Sienna shook her head, hair once more tied up with that scarf. “Not you, specifically. I meant I did a telepathic sweep and found a single changeling mind.”

Satisfied, he pointed out the compromised area, told her what he’d overheard. “Anything strike you?”

Scanning the lightly wooded section, Sienna rubbed her hands up and down her upper arms in an absent manner. “Nothing you haven’t already considered, I’m sure—if they need a more open space, I’m thinking staging post.”

“Yeah.” Walking over, he wrapped his arms around her from behind. “You’re frozen.” Not surprising. But his wolf wasn’t irritated at her choice of clothing anymore, not now that he’d claimed skin privileges. “Come on,” he said, breathing in the wild spice of her scent, “we won’t learn anything more here tonight.” He’d get the techs to come out tomorrow and do a sweep, check the area was clean.
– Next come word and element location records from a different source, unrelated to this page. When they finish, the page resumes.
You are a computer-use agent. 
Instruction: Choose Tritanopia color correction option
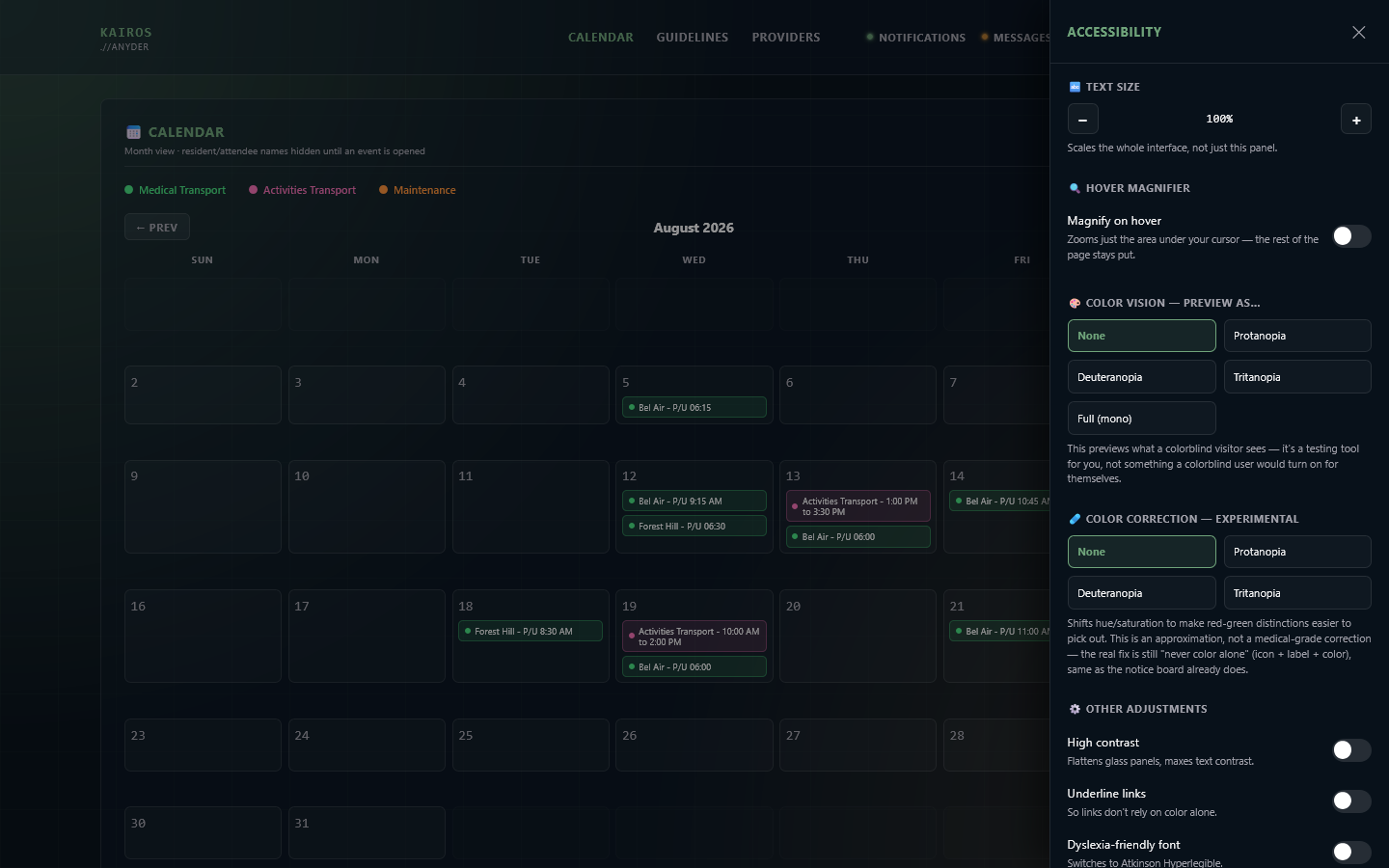(1297, 593)
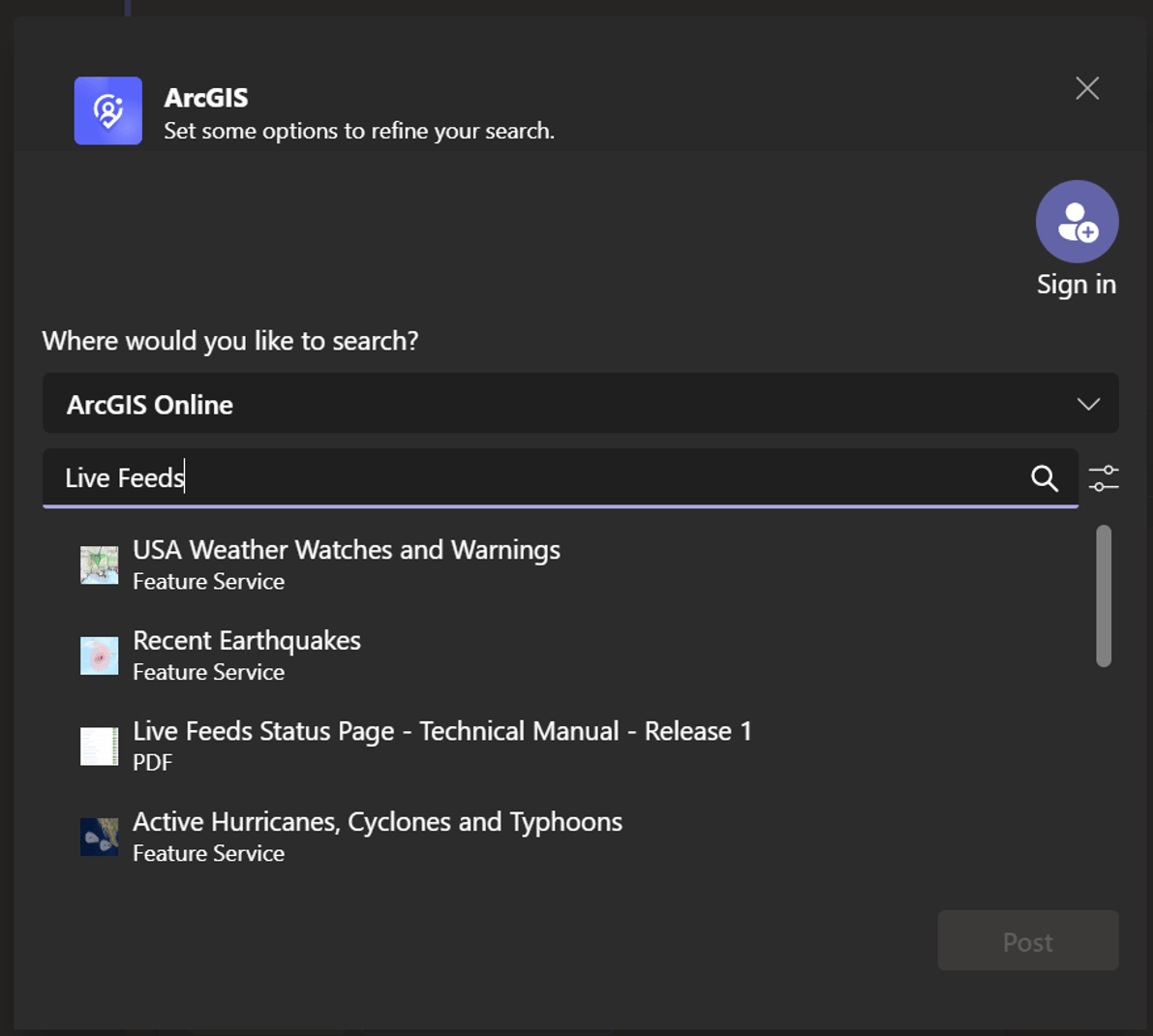The height and width of the screenshot is (1036, 1153).
Task: Select Active Hurricanes, Cyclones and Typhoons
Action: click(377, 822)
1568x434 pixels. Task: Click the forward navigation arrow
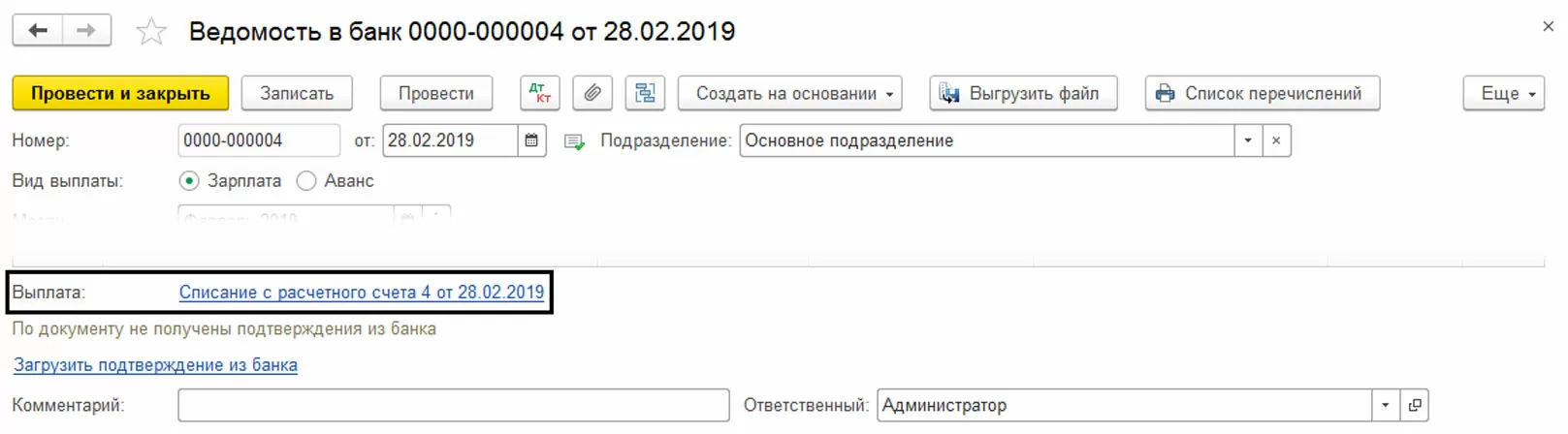point(86,31)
Sienna was uncharacteristically subdued as they walked to the car and got in. Though the cold didn’t bother him in the slightest, he turned on the heater to high as he pulled away. “What’s going on in that head of yours?”

“My race attacks your people again.” Quiet words. “Is that why you hate the Psy? Because they never stop?”

Echoes of blood and pain, of watching people he loved fall under claws and teeth as packmates turned on one another. “No.” The scars left by the violence over two decades ago would never disappear, but he’d learned to move past the feral anger that had driven him those first few years. “I don’t hate all Psy. Just those who follow the Council.”

Sienna squeezed her arms tight around herself, though the car was plenty warm now. This was the one thing, the one thing she’d never factored into the equation. Yes, the attraction between them was the rawest of cravings, strong enough that it had finally brought Hawke to her. But, how could she possibly expect him to feel anything deeper for her, for a woman born of a race that had caused him so much pain that his voice went wolf when he spoke of it even now, his expression grim with old shadows.

The den had become home, the SnowDancers her friends and family, but she remembered how it had been when they’d first arrived. Coping with the dual shock of being severed from the Net and of her inexplicable, violent reaction to the alpha with ice-cold eyes, Sienna had focused on simple survival those first few months. Still, she’d trained under a Councilor, was the niece of an Arrow. She’d filed away the whispers, the overheard snippets of conversation. All to do with the pack’s stunned amazement that Hawke, “of all people,” would give a Psy family sanctuary “after what they’d done to his own.”